Cities are complex ecosystems that are evolving fast and — like citizens — becoming increasingly digital. By 2025, the total number of global internet users is expected to reach 6.2 billion; the total number of connected devices is expected to surpass 100 billion by the same year. These connected devices will generate 180 ZB of data per year— a fivefold increase from today. City management teams are under tremendous pressure to work faster and more efficiently as the digital infrastructure of cities rapidly evolves. They are also expected to make use of the networks of devices and the data generated, to cater to the needs of digital natives.
The creation of Smart Cities has been a major focus area of governments in recent years. However, the concept of the Smart City must evolve in tandem with the changes affecting city ecosystems. Cities typically have three core characteristics that make them smart or intelligent:
• Awareness: Smart Cities have real-time awareness of rapidly changing conditions such as their environment (weather, pollution levels), traffic (congestion, accidents), and public safety status (emergencies, crime incidents). Much slower or periodically shifting conditions such as population or demographic changes and levels of economic activity (trade, retail sales, tourism, travel, and manufacturing) also factor into the operations and development of Smart Cities.
• Response: Great levels of awareness, coupled with quick response times, make a city truly smart. In city operations, efficient responses can prevent dangerous situations escalating, avert disasters, and save lives.
• Prediction: The ability to predict and proactively respond to events is integral to Smart Cities. Such an ability was considered the realm of science fiction only two decades ago, but with the amount of data captured and supported by Artificial Intelligence (AI) algorithms today, we are closer to this becoming reality.
Over time, city operations teams have tried to develop these characteristics by capitalizing on various technological advancements. For example, closed-circuit television cameras, sensors in heating, ventilating, and air conditioning systems, and building management systems have all been used to significantly increase city awareness. However, the siloed nature of these electronic systems has limited awareness and responses remain manual. Their limitations have slowed the shift of city operations from reactive to proactive (they will eventually become predictive).
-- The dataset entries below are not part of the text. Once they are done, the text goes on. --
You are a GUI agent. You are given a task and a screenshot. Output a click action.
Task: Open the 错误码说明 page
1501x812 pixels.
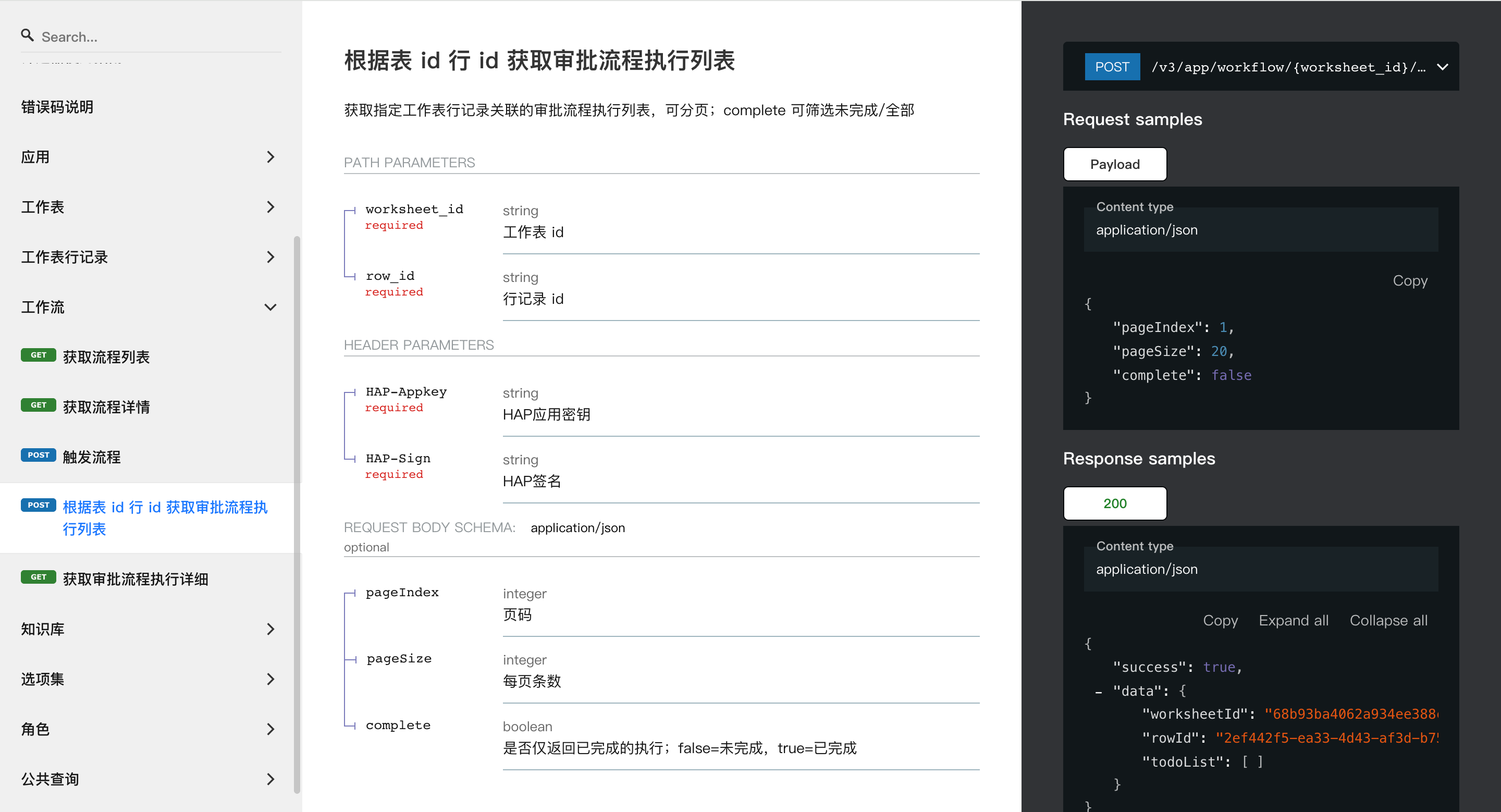[x=57, y=107]
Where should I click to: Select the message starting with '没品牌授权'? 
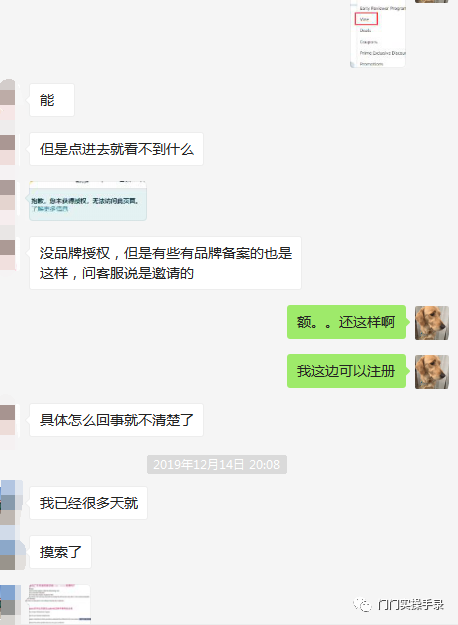165,263
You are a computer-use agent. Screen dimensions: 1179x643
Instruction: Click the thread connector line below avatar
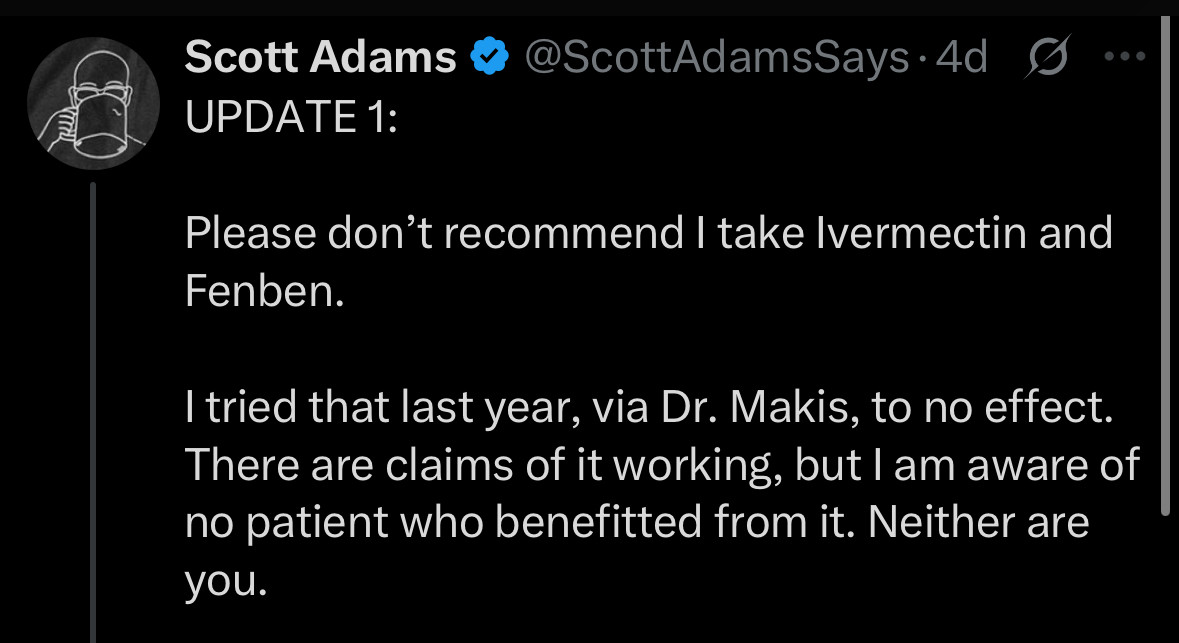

In short, the lack of integration between these individual technology elements in city ecosystems has hindered the transformation of cities into truly intelligent entities, even though the different elements evolved on their own.
Scientists believe that mankind became the dominant species on Earth because of a period of rapid brain development in the evolutionary process. Cities are going through a similar period of “cognitive revolution”— a period of rapid “city brain” development. While this revolution was triggered by the rapid buildup of sensory systems — the network of connected things — it is fueled by data.
The biggest challenge that city management teams face in data-driven city operations is deriving value from the increasing volume, velocity, and variety of data — also known as big data. To address this challenge, city operations teams are creating data models that can visualize the complex operations of city functions in real-time. These models are known as “digital twins.” Dr. Michael Grieves, one of the concept’s pioneers, defines digital twins as having three parts: physical products in real space, virtual products in virtual space, and connected data that ties the physical and virtual together.
These data models are live digital blueprints of physical assets, processes, and entire ecosystems, such as cities. What differentiates digital twins from traditional visualizations is their dynamism and real-time capabilities.